[WHAT IS BEING ASKED]: Scan the records for the string "count", then copy each line that has it.

[Dataset entries]
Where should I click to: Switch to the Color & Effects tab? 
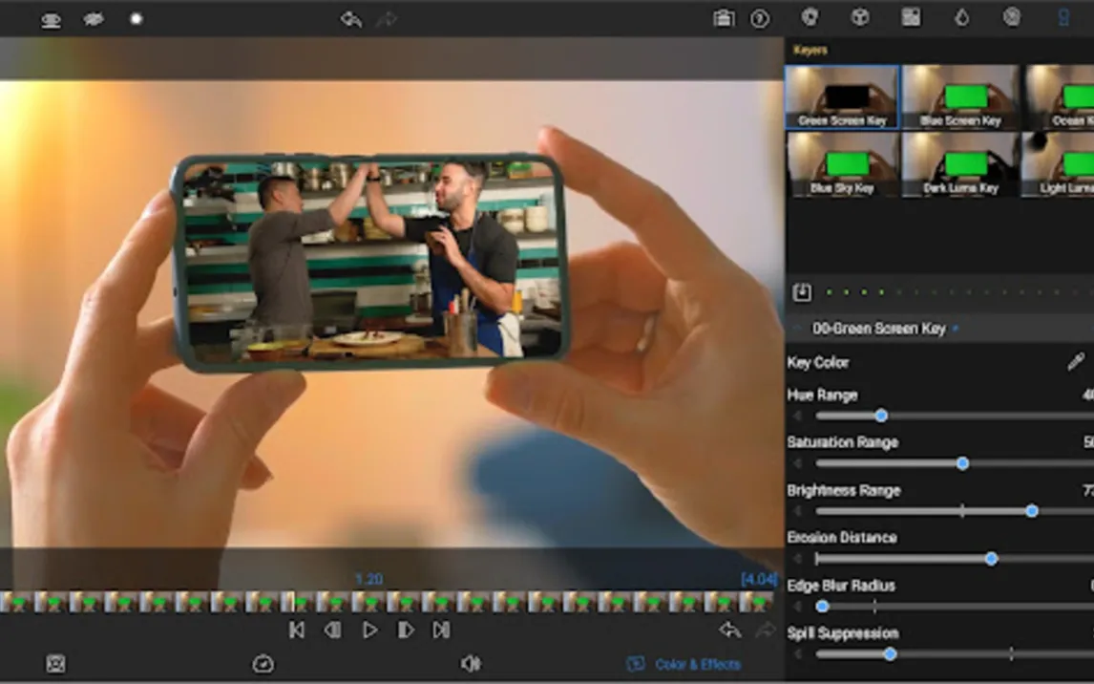pos(684,664)
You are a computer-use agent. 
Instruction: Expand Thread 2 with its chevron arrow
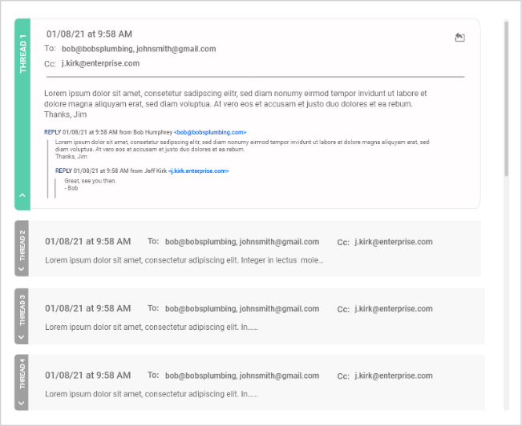click(22, 268)
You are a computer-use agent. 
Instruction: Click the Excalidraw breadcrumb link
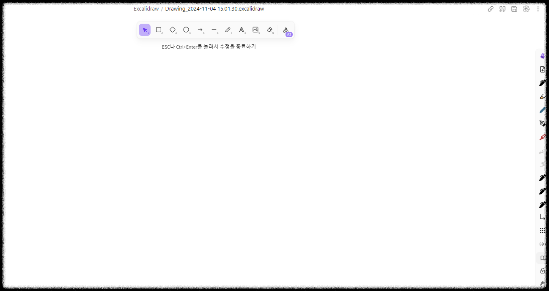146,8
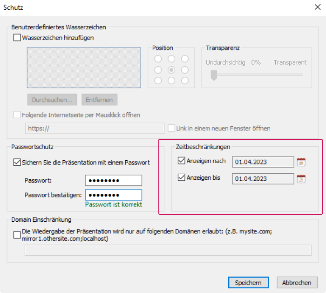
Task: Open calendar picker for Anzeigen nach date
Action: [x=301, y=162]
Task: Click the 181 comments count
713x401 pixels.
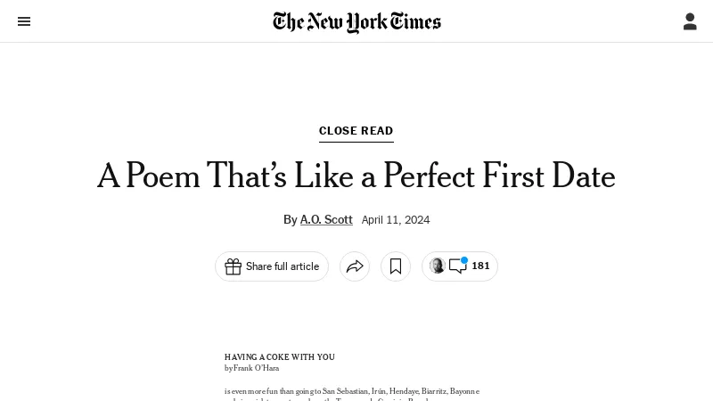Action: click(x=480, y=266)
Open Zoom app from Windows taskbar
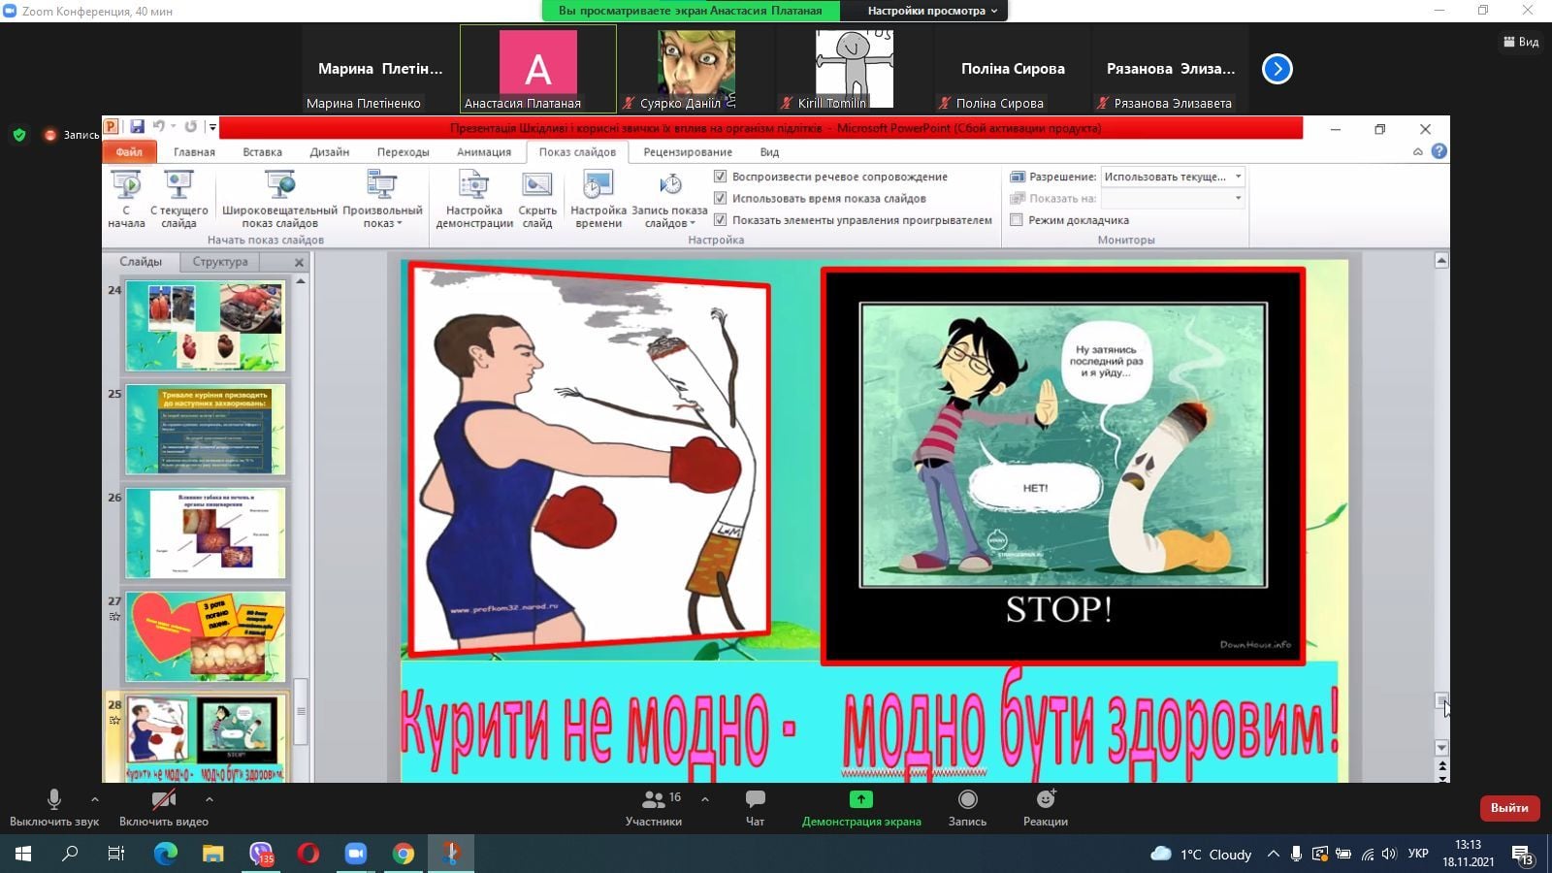 pos(356,854)
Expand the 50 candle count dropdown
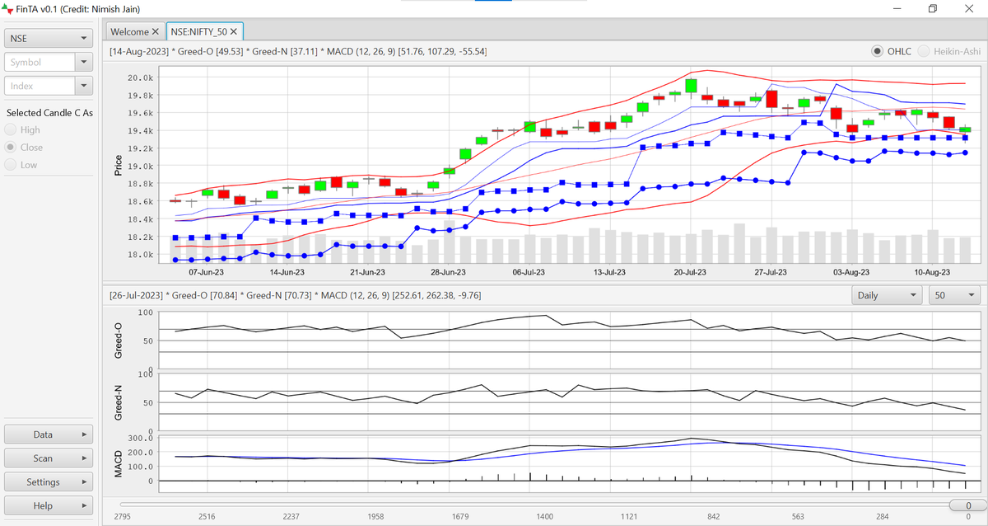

[EXERCISE RESPONSE]:
Task: Click the 181 comments count
Expand the 50 candle count dropdown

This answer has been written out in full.